### WHAT IS BEING ASKED
Lay out the records from their first line through the line containing "coord(482,16)" as a JSON list of strings, one string per line, leaving out any blank lines.

### EXTRACTED RECORDS
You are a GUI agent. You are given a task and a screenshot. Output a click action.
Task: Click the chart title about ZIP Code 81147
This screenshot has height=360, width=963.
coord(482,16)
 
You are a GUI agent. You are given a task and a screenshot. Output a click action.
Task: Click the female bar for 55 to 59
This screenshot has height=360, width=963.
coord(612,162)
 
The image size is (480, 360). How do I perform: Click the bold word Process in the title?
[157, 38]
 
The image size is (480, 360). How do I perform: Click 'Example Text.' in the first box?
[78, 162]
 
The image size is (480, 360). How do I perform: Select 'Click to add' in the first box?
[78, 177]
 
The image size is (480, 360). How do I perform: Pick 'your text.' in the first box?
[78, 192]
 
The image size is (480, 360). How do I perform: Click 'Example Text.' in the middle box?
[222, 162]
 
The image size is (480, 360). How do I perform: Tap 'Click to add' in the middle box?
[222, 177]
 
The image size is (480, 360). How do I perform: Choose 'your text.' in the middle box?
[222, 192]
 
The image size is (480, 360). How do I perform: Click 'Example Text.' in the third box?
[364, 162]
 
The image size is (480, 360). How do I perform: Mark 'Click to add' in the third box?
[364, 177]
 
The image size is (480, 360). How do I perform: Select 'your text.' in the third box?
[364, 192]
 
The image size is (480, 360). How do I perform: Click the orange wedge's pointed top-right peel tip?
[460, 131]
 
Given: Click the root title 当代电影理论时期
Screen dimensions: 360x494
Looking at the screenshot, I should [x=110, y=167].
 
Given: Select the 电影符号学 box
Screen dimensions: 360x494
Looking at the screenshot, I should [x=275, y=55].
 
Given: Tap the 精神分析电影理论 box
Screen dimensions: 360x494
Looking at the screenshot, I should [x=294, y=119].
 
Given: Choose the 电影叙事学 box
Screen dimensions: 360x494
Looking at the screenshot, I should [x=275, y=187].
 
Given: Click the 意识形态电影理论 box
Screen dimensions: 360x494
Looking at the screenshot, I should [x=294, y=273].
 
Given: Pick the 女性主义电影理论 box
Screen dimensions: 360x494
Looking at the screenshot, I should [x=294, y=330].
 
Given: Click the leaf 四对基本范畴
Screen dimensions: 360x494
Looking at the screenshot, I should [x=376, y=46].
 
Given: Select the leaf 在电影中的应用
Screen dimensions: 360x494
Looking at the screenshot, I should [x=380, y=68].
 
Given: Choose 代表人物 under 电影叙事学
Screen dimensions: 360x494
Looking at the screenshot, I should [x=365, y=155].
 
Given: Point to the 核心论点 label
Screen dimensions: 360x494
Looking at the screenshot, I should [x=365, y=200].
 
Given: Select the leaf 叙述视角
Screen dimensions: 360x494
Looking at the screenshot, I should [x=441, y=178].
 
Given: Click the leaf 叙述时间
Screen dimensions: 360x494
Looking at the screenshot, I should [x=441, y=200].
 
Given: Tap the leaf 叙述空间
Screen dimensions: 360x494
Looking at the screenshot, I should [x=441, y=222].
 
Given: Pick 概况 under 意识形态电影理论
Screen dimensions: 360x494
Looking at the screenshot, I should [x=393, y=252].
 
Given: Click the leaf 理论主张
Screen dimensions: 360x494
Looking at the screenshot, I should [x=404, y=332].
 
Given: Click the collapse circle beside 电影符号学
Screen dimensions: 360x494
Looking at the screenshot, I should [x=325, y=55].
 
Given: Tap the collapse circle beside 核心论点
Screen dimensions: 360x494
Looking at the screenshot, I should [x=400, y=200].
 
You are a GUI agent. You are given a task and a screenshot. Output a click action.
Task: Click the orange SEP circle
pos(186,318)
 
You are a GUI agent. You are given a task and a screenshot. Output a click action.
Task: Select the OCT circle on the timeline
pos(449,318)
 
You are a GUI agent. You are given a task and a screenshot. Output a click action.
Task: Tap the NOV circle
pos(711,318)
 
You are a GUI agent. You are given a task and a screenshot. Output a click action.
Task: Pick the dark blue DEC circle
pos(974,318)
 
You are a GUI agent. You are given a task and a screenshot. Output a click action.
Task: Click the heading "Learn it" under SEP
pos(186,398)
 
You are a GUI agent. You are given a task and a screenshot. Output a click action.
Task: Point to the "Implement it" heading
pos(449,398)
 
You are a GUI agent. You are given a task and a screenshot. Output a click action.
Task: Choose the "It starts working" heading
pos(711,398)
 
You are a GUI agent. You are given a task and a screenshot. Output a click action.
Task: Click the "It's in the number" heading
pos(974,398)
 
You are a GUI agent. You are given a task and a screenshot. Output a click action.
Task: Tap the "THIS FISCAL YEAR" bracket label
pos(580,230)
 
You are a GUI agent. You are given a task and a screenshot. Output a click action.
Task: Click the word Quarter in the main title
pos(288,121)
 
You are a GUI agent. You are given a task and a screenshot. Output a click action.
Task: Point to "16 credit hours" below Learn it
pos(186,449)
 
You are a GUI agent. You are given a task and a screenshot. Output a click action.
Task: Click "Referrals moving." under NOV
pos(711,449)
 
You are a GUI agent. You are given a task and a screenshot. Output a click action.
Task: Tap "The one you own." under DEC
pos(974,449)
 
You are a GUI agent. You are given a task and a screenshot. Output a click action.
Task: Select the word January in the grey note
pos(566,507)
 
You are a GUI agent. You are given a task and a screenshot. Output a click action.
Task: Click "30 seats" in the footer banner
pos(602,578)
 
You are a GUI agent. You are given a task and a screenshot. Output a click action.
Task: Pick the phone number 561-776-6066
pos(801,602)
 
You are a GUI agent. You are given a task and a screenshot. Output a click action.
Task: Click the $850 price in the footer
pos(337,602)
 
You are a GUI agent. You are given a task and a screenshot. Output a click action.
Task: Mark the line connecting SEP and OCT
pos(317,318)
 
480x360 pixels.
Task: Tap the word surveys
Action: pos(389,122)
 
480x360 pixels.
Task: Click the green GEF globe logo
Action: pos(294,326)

### PROBLEM SOLUTION
[
  "You are a GUI agent. You are given a task and a screenshot. Output a click action.",
  "Task: Click the chart title about ZIP Code 81147",
  "This screenshot has height=360, width=963.",
  "coord(482,16)"
]